**Task description:** Set out exactly every line of the entries below, starting at the line that holds "Super Metroid [USA] (670, 868)" and stopping after the line that holds "Pokémon Conquest (671, 931)".

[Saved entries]

========

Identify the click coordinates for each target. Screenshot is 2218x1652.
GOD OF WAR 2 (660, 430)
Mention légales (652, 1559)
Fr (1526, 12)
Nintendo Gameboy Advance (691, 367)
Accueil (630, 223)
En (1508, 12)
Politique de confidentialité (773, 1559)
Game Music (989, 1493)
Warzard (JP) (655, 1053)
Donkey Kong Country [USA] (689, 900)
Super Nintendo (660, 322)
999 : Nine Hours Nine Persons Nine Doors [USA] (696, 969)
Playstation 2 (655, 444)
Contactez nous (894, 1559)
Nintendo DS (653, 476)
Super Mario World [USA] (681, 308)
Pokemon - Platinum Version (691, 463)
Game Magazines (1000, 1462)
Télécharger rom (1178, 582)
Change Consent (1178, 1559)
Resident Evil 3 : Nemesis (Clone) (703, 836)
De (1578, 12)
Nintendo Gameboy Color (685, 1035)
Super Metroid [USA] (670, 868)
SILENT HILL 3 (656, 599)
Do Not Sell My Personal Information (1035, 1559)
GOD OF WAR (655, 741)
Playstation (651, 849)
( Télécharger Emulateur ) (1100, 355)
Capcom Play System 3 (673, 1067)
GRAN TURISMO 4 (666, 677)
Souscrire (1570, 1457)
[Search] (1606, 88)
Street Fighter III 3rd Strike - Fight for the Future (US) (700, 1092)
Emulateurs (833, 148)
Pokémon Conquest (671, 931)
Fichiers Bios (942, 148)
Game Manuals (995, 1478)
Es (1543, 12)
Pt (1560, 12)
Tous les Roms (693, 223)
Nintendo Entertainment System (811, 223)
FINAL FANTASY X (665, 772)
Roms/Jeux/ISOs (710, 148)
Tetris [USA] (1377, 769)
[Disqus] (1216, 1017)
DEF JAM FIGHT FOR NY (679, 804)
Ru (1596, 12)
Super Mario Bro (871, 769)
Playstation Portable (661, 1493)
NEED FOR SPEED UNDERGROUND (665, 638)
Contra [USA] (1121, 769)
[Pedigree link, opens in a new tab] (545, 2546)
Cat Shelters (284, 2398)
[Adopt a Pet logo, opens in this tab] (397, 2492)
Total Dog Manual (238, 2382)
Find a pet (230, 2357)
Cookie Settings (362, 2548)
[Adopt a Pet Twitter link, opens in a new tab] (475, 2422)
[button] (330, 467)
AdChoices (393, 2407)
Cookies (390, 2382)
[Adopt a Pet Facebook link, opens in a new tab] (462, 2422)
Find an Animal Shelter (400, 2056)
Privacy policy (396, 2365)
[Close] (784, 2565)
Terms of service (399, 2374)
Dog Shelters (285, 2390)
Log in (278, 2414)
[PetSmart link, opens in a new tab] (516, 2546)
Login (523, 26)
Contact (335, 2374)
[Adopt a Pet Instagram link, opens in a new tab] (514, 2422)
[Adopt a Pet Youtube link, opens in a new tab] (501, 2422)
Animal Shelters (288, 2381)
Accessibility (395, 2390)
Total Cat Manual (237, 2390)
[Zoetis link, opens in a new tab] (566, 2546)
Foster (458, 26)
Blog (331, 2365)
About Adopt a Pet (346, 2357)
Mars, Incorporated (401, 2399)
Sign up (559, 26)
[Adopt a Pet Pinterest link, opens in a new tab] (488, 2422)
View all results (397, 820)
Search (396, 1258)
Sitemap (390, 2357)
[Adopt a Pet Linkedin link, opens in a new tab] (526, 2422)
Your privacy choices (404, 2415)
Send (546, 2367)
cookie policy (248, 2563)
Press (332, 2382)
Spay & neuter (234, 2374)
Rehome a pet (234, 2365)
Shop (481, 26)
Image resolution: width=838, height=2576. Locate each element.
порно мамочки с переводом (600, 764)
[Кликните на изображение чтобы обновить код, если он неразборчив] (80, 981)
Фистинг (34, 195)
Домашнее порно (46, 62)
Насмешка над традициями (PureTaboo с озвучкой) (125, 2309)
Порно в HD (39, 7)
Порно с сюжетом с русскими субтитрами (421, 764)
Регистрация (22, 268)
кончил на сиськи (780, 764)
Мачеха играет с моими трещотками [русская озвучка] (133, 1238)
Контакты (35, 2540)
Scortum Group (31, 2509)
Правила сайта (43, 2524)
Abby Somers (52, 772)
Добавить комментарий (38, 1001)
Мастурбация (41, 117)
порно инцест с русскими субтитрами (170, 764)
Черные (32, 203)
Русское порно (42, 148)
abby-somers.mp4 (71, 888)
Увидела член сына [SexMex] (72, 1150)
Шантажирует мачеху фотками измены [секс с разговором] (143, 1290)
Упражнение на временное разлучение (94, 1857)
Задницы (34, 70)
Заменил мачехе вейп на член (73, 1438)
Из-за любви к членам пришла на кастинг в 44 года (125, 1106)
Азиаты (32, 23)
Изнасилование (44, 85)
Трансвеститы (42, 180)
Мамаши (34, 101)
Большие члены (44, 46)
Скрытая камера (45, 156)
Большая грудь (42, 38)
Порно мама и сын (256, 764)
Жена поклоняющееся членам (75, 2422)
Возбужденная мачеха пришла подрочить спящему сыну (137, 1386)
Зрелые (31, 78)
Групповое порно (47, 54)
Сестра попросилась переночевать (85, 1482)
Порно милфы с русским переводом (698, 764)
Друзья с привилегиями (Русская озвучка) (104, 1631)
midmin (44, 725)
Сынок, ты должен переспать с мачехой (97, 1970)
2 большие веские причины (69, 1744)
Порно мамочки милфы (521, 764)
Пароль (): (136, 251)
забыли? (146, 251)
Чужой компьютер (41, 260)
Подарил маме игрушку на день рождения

========

**Answer to this task:**
Super Metroid [USA] (670, 868)
SILENT HILL 3 (656, 599)
Do Not Sell My Personal Information (1035, 1559)
GOD OF WAR (655, 741)
Playstation (651, 849)
( Télécharger Emulateur ) (1100, 355)
Capcom Play System 3 (673, 1067)
GRAN TURISMO 4 (666, 677)
Souscrire (1570, 1457)
[Search] (1606, 88)
Street Fighter III 3rd Strike - Fight for the Future (US) (700, 1092)
Emulateurs (833, 148)
Pokémon Conquest (671, 931)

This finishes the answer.